BEGIN EXTRACTED RECORDS

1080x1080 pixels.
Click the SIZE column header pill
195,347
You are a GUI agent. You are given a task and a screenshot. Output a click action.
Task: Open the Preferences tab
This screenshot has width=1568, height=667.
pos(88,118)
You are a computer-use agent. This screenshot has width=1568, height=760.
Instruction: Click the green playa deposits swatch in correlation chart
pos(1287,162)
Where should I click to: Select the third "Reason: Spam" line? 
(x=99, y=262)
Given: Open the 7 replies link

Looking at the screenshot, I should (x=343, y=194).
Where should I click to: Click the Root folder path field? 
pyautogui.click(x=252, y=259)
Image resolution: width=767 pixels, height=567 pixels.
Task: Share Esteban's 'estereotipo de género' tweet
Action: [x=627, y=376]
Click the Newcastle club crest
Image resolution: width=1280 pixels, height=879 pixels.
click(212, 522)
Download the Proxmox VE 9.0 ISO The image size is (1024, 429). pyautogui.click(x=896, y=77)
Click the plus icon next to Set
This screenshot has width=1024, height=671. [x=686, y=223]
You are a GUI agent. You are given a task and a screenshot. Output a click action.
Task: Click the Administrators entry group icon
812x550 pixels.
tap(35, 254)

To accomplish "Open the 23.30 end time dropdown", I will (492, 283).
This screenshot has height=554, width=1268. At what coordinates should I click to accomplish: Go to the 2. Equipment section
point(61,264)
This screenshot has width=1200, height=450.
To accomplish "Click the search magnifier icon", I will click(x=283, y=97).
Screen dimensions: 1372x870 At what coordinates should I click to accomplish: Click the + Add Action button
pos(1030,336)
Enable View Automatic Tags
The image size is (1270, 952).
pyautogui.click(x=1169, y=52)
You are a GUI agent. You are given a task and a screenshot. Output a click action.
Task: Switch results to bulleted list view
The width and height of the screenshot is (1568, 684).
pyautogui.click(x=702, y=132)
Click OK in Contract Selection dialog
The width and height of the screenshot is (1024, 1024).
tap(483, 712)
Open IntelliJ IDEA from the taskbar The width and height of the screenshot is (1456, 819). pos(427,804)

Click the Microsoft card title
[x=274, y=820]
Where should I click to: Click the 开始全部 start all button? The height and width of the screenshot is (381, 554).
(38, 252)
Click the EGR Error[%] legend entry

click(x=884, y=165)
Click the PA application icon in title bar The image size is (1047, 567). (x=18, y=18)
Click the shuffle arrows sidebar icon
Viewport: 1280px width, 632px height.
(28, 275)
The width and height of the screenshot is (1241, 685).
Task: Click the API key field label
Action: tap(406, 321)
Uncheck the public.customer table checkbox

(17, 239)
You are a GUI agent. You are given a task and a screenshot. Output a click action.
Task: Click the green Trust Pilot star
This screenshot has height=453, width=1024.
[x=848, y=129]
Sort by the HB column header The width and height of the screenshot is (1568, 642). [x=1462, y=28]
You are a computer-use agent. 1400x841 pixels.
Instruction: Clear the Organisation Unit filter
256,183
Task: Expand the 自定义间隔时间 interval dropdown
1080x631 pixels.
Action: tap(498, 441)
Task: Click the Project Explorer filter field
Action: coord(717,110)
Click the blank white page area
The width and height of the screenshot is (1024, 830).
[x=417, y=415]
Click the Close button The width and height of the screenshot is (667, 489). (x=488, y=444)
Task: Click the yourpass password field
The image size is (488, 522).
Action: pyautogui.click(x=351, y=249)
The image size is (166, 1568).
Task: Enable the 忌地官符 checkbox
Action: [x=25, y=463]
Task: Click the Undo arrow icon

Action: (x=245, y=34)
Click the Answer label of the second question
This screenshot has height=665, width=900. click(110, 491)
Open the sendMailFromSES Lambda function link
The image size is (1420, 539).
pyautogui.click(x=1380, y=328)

END EXTRACTED RECORDS

Reproduce the stretch of the material from the line containing "Click the blank white page area" through the line containing "Action: (x=245, y=34)", substituting "Redo arrow icon" for "Undo arrow icon" and leaving everything else unchanged.

Click the blank white page area
The width and height of the screenshot is (1024, 830).
[x=417, y=415]
Click the Close button The width and height of the screenshot is (667, 489). (x=488, y=444)
Task: Click the yourpass password field
The image size is (488, 522).
Action: pyautogui.click(x=351, y=249)
The image size is (166, 1568).
Task: Enable the 忌地官符 checkbox
Action: [x=25, y=463]
Task: Click the Redo arrow icon

Action: (x=245, y=34)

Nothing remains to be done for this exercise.